• **Passage**
To cut a long story short, the pizza I had at Frankie Gallo Cha Cha Cha is one of the best I've ever tried in all of Barcelona.
To elaborate, when the bacon pizza – with no tomato sauce – arrived at my table, the scent of grilled streaky bacon mixed with top-notch mozzarella hit me right in the face. The first bite surpassed all of my expectations: the base is neither the crunchy onion skin you get from a Roman pizza nor anything like the chewy kind you get from a Neapolitan pizza that fills your stomach with dread and gas. The oft-underrated crust is higher than it is wide, full of crunchy nooks and crannies – a sure sign of a good base and fermentation process. It's like eating the best bread you've ever had. Which makes sense when Venetian co-owner Max Colombo explains that 'this is a concept of fusion between Bar Brutal and Can Pizza', the pizzeria he co-owns in Prat along with his brother Stefano (also co-owners of Frankie Gallo Cha Cha Cha and Xemei); other co-owners of Frankie Gallo are José María Parrado (of Martínez) and pizza expert Lorenzo Vuoturni.
Colombo describes the virtues of this 'tocino' bacon to me: 'We cure it ourselves in a wood-burning oven on a tray, and that's where the pizza is cooked too.' And he goes on about the base as well: 'We have a workshop where we can do tests. The base is made with stone-ground organic flour, and we work with sourdough, which accelerates the fermentation process, and hydrolysis. The fermentation process never stops: when it's ready, we turn it. It's complicated.' These days everyone wants to be an expert in Chinese bacteria, and really, what is pizza if not cooking with fermented products? Colombo says they did indeed set out to find a balance between a Roman and a Neapolitan base.
In a part of the world where they've committed Italian atrocities in the name of pizza (and Catalan atrocities – in Roses there's a place that charges €15 for a duck pizza saying it's 'creative cuisine on a crust'), Frankie is a saving grace. The place itself is reminiscent of restaurant-clubs from the early 2000s – gigantic, industrial, with touches of an Asian brothel out of a John Carpenter film, and plenty of private booths. At the back, two ovens with flames burning seem to be waiting to swallow up Indiana Jones. It's impressive, and this is where you think you'll be forking out loads of pocket money to help them pay for it all. But you won't.

• **Action item A**
According to the pizza review, where is the bacon cured?
• **Action item B**
Say whether each statement agrees with the pizza review: (i) The bacon pizza comes with tomato sauce. (ii) The base is made with stone-ground organic flour. (iii) The place has only a few private booths.
• **Action item C**
From the pizza review, copy the part that opens with the words containing "Colombo describes the" and closes with "a Neapolitan base.".

• **Provided material**
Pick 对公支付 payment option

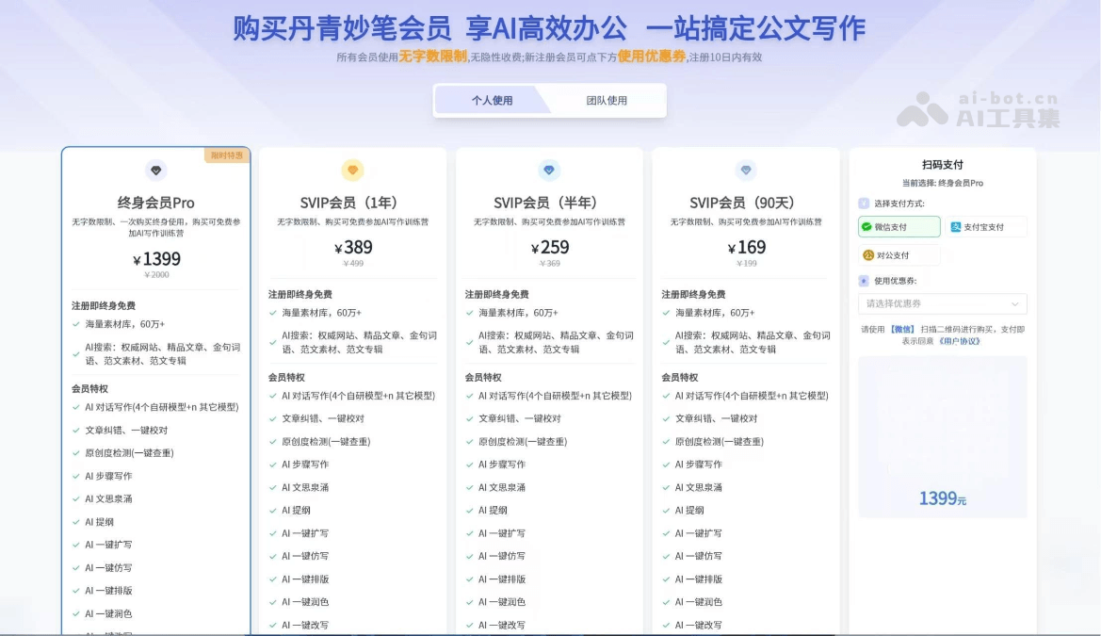[x=899, y=255]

• **Task solution A**
On a tray in a wood-burning oven, the same oven where the pizza is cooked.

• **Task solution B**
(i) No: "the bacon pizza – with no tomato sauce"
(ii) Yes: "The base is made with stone-ground organic flour"
(iii) No: "plenty of private booths"

• **Task solution C**
Colombo describes the virtues of this 'tocino' bacon to me: 'We cure it ourselves in a wood-burning oven on a tray, and that's where the pizza is cooked too.' And he goes on about the base as well: 'We have a workshop where we can do tests. The base is made with stone-ground organic flour, and we work with sourdough, which accelerates the fermentation process, and hydrolysis. The fermentation process never stops: when it's ready, we turn it. It's complicated.' These days everyone wants to be an expert in Chinese bacteria, and really, what is pizza if not cooking with fermented products? Colombo says they did indeed set out to find a balance between a Roman and a Neapolitan base.